**Rob Walling** (0:00)
Welcome back to another episode of Startup for the Rest of Us. I'm your host Rob Walling, and in this episode, I'm going to do a lightning round of listener questions. In fact, I'm going to take as many of the written listener questions, the text questions that we receive, and crank through them with probably shorter than usual answers. The challenge is, we get a lot of questions here at the show, and it's great. It makes for great content. It allows you as a listener to hear other voices, and to hear what folks are working on. And frankly, they may ask questions that you've never thought of. And that can help make us all just a little bit smarter and get there a little bit faster. But I tend to put audio and video questions to the top of the stack. Every now and again, I fudge that rule. But as a result, our text questions, they pile up. And I have some questions here from 2024, from two years ago. So I apologize to those folks, but I kind of wanted to crank through a bunch of the backlog. And there's an awesome range of questions from reducing risk with my startup to go full time, when to register as a business, design audits, how to calculate TAM for a step one business, how to know when to pivot, all kinds of things we're going to get into. But before I dive into that, I'm doing a live Q&A, an AMA on May 20th, and it's only available for Microconf Connect members. Microconf Connect is our online community for founders just like you, folks who are bootstrapping or mostly bootstrapping and building incredible SaaS companies. Microconf Connect is highly curated, and it is one of the higher signal to noise forums or online communities that you can be part of in the space. So go to microconfconnect.com if you want to check it out. And again, I'm doing a live Q&A slash AMA where you get to ask questions and hear me answer them only for members of Connect on May 20th. Sign up before then to get access.

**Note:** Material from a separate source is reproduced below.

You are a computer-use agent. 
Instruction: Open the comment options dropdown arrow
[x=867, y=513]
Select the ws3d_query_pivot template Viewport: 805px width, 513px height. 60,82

Let me dive into my first question. This one's about reducing risk with my startup to go full time. It's actually a Reddit thread, and we'll of course link that up in the show notes. And a user was sharing their salary information as they went from an intern making $15 an hour in 2017, to a tech company product strategist in 2025 at 28 years old making $440,000 a year. Now, caveat this, they probably have to live in the Bay Area or in a very expensive place in order to make that. So I'm guessing they do not live in a low cost of living city. And one response to this thread said, Congrats man, I have a question for you. I earn $400,000 via my base salary. I work at a Fortune 50 company. I have a side hustle that is the one man army of me and freelancers of course. The salary I pull for the business is good. My thing is, how do I get over that hurdle to go all in on the business? It's not that the salary I draw from it is bad, it's the unknown future factor. W2 is safe. I'm well known within my space, so jumping to another company isn't hard for me. But that fear of the company fizzling out in a few years gets me. I've had successful businesses that ran into scaling issues before and those fizzled out. This one I think has longevity, but no way I can scale it to where it needs to be without cutting the W2.

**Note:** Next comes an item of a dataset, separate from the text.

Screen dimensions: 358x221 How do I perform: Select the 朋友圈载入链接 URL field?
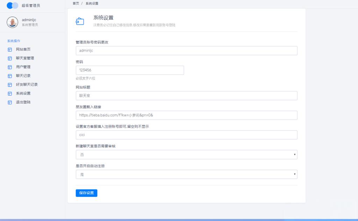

So what do I need to just do it? Now, I actually think this person thought that the original poster was a founder, and they're not. And so there's a bunch of people in the thread that are like, oh, you know, basically you mistakenly asked this question and there's no good answer to it, which is one of the reasons I wanted to address it on the show.
Building a business when you have a really high salary and taking the jump is very hard. This is why it's easier to basically take this leap when you're younger, because when you're in your teens, twenties, even early thirties sometimes, I guess this 28 year old's making almost half a million dollars, but get the idea, the younger you are, usually your earning potential is lower.
And the further on you get in your career, the harder it gets. So one thing to note is if you're listening to this, you're still early in your career, now is probably the best time to start a business if you want to do this eventually. The other thing is that these high salaries, they are like golden handcuffs. And the only piece of advice I can imagine for someone making $400,000 a year as a W2 employee who wants to take the leap is to save a bunch of that money. If you are spending $390,000 of that and only saving $10,000 a year, then yeah, it's a huge risk. But if you are saving, if you're making $400,000 and you can suck away $200,000 a year, then in a couple years, you have two full years of living expenses. You already have a business that's doing something. You said the salary you pull for the business is good. So you should actually be able to save more than $200,000. You get the idea of what I'm saying. The biggest problem I've seen with folks making as much money as their lifestyle inflation. And they or they and their spouse just live it up and that's great. Unless you want to leave to start your business. That's when it's a problem. So having the discipline and having the optionality of sucking a bunch of money away in the bank, and then guess what? You have a business. If you get to the point where it's not scaling and it fizzles out, then you go back and get that W2 job again. You said you're well known in the industry and it would be easy for you to switch companies. Obviously, that goes down a little bit over the years. If you get 10 years into the business and you try to go back, yeah, there's probably going to be a little bit of a challenge in getting the old job back at that rate. But it feels to me like you have to make that decision of when is it worth it? I remember I was making between $250,000 and $300,000 a year as a consultant. I was a microagency where I was doing a lot of work, but I was outsourcing to freelancers and I was making a big cut on those folks. This is 2007-8-ish time frame.